There is no practical reason for this, its just something I was looking at today. Does anyone know if there is a way to create a Block that does not take any arguments. In the example below Block_001 would return 101, does anyone know what I am missing?

int (^Block_001) = ^{ return 101; };

If I add a int argument then the block compiles just fine

int(^Block_001)(int) = ^(int arg){ return 101; };

Gary

+1  A: 

You need the void.

int (^Block_001)(void) = ^{ return 101; };
Carl Norum
Hi, thank you, so a block always takes an arg, you just need to declare it as void, ok. So you don't need to do anything with the block literal, I assume if its void you don't need to name it and just leave it out?
fuzzygoat
@fuzzygoat, I'm not really an expert. I just put your code in a file and did `cc -c file.c` and then took my best guess. The code I have there at least *compiles*, I didn't do any further testing.
Carl Norum
No problem Carl, much appreciated.
fuzzygoat
@fuzzygoat: Carl's code doesn't specify a block that takes one argument of type void. It's a C idiom to declare that a function that takes no arguments. It looks a little wonky, but that is the right way to do it.
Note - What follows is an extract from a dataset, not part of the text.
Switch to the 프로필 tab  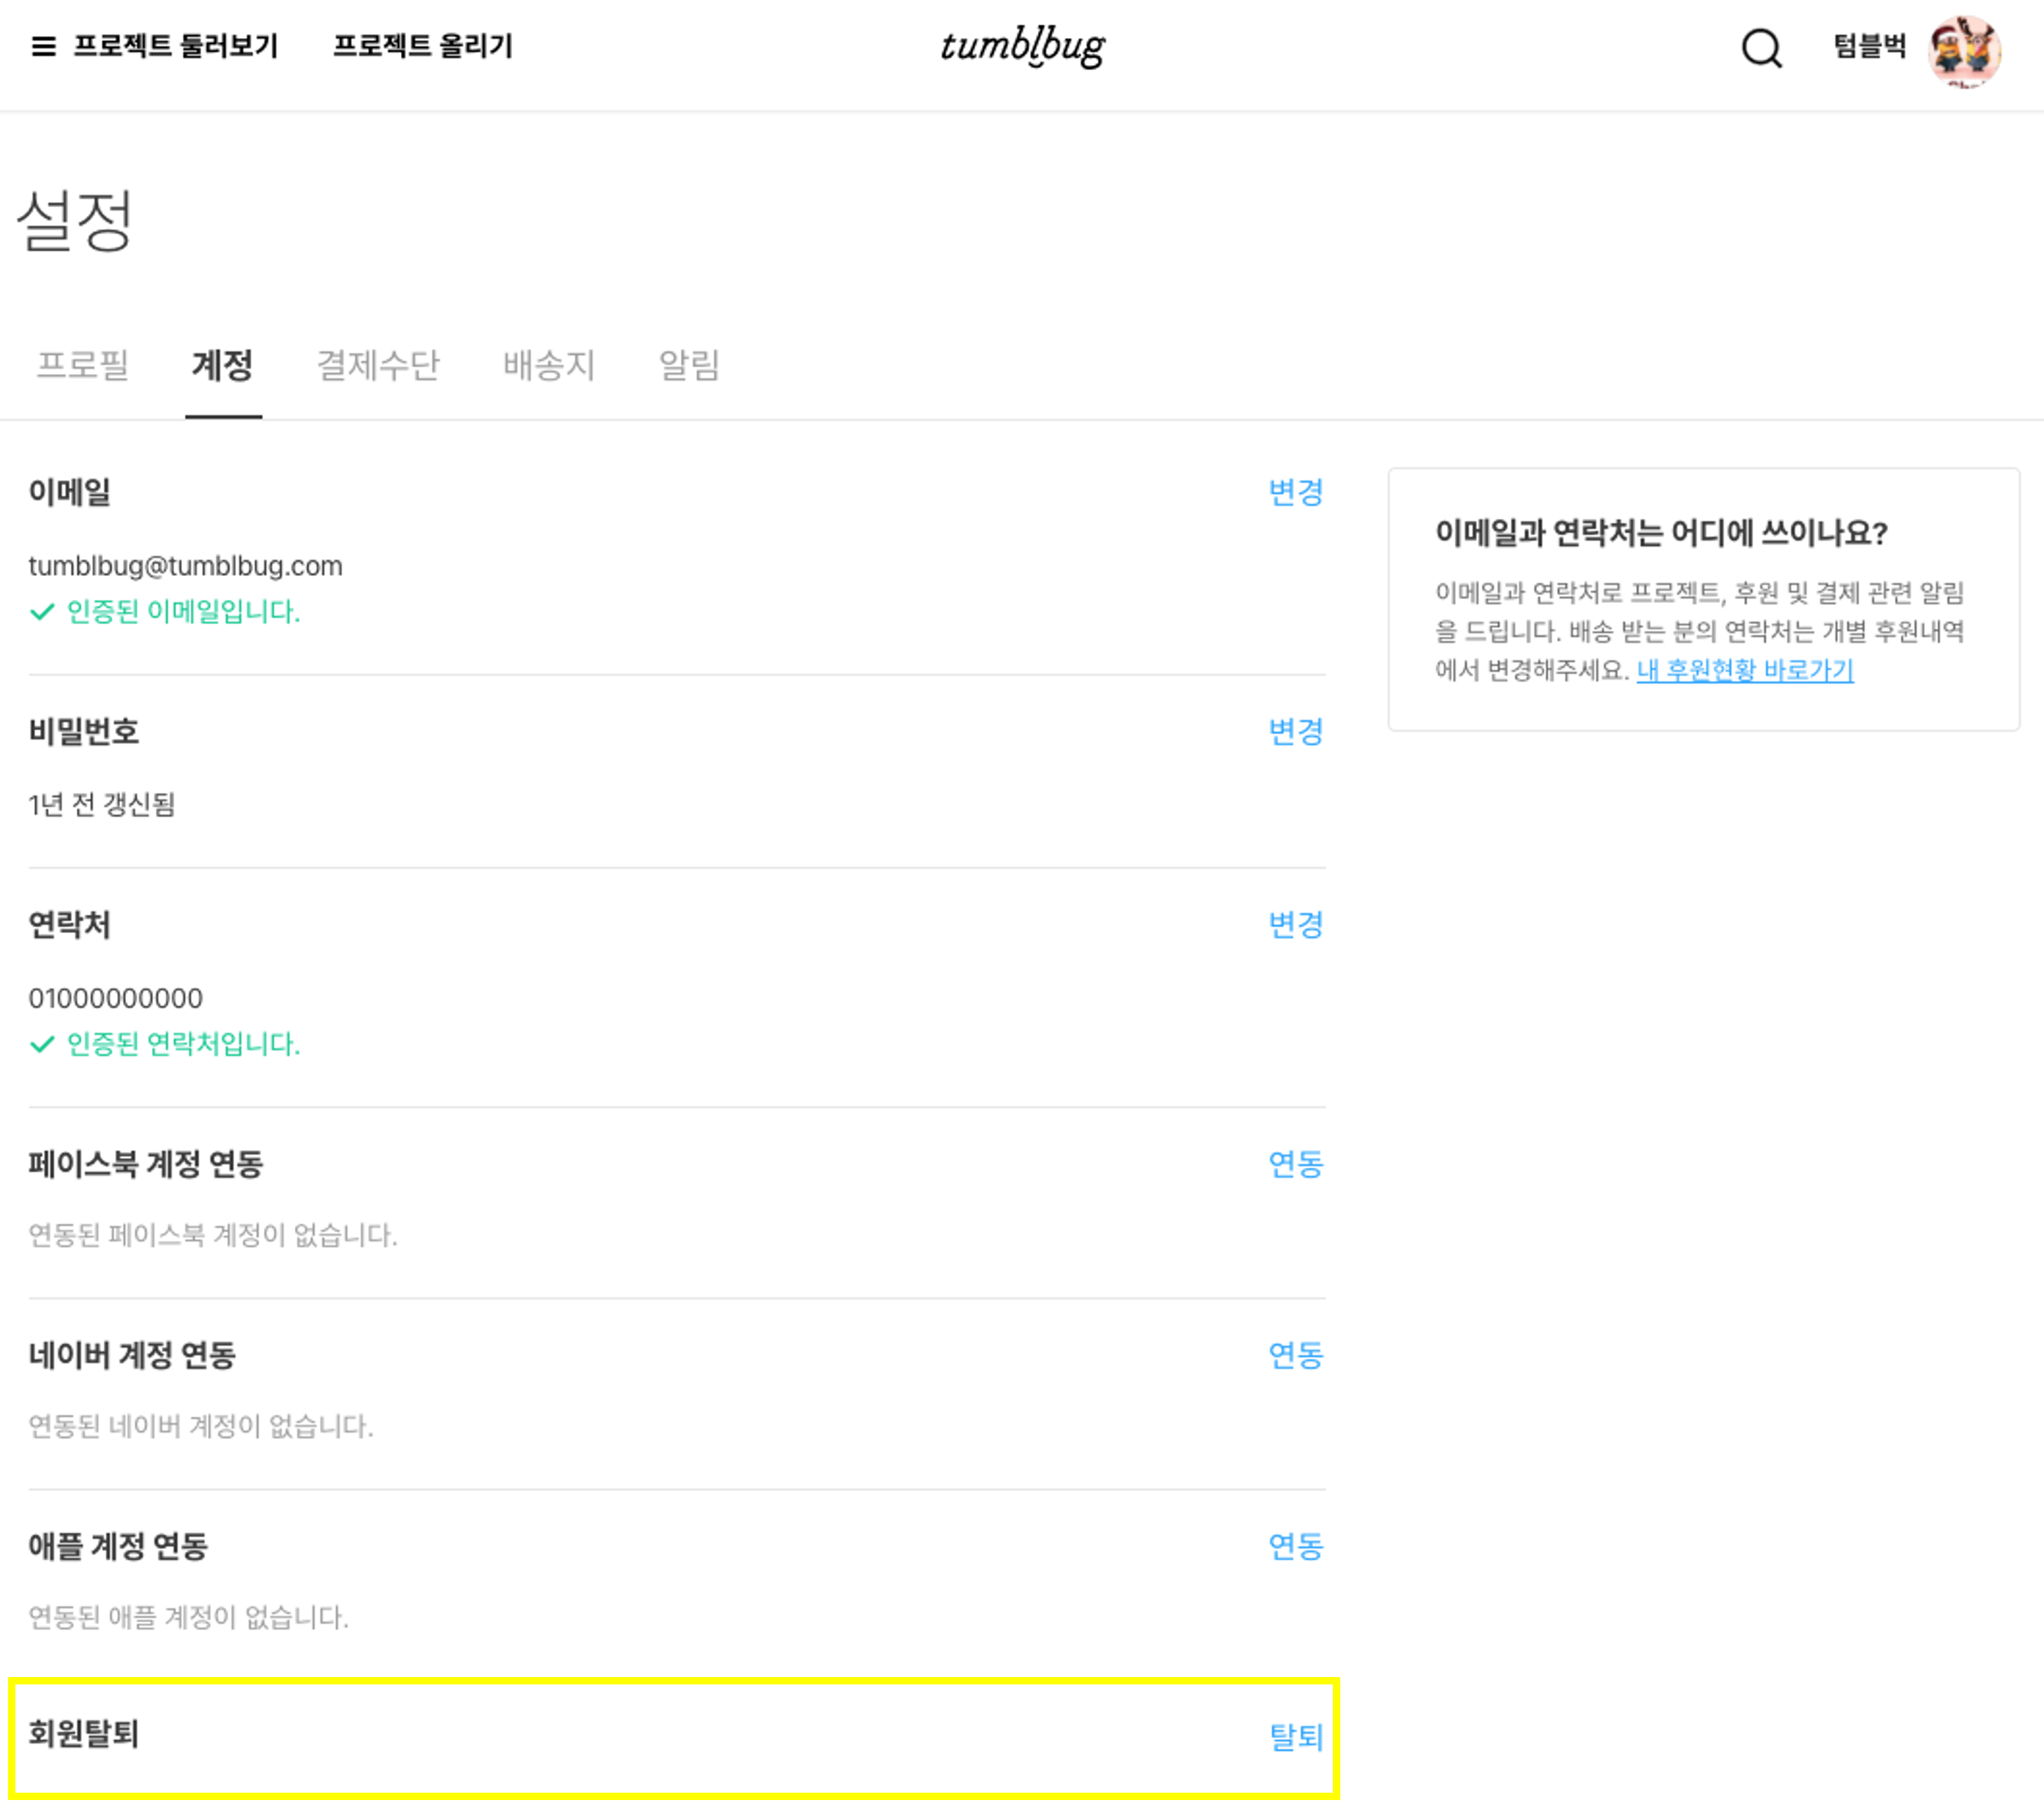coord(83,365)
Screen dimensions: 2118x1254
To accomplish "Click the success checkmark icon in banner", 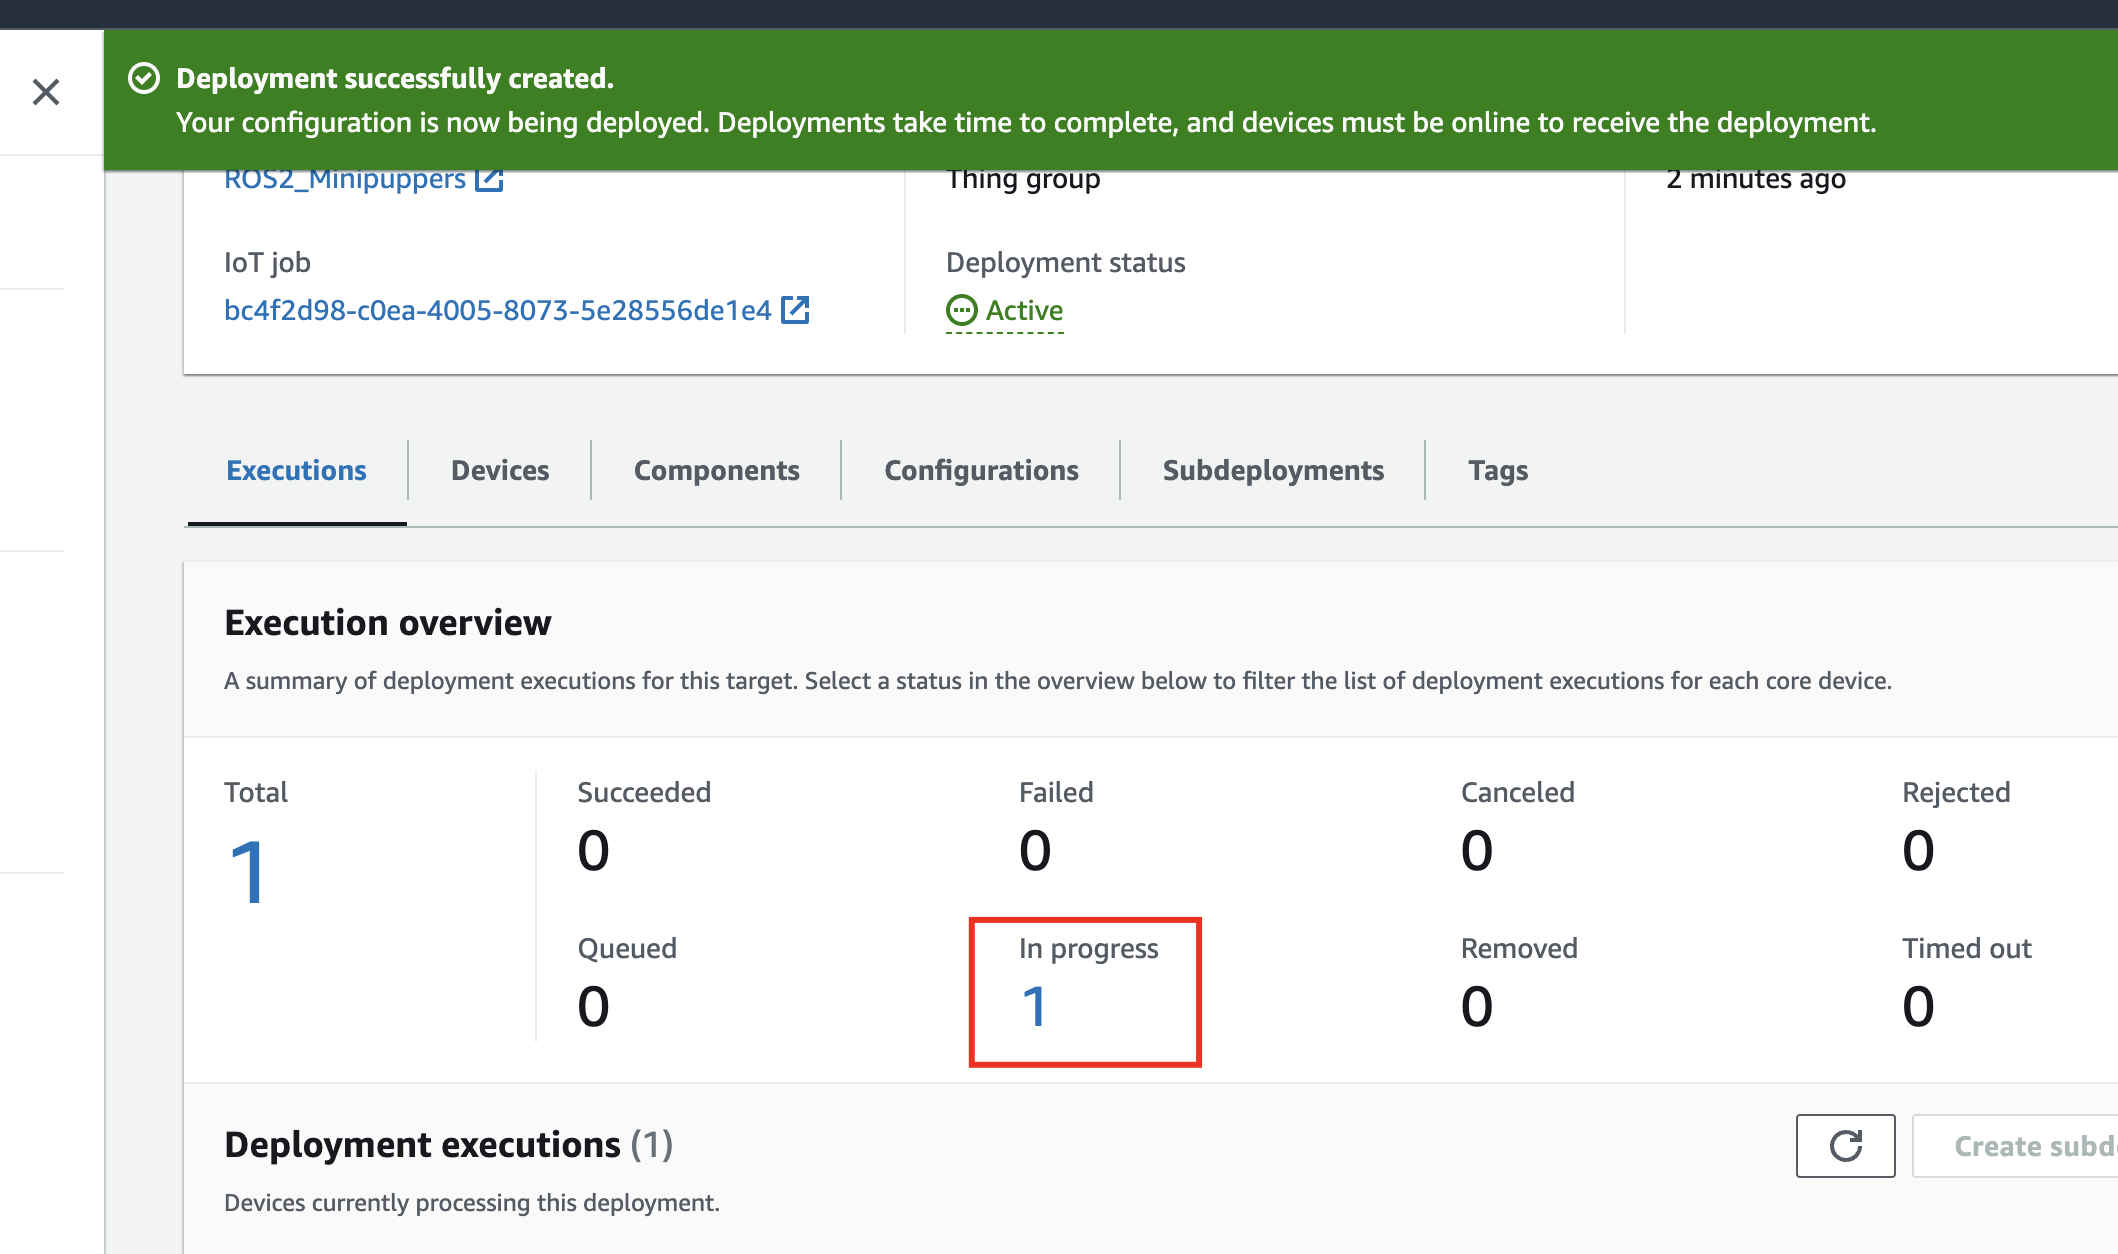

The syntax works that way for historical reasons that are frankly braindead.
Chuck
Hi Chuck, sorry my mistake, I did know that, but thank you for the clarification. Its like C with the Block name too, the first time I tried I had Block_001 where what I actually needed was Block_001()
fuzzygoat
@fuzzygoat, blocks and function pointers have pretty similar syntax.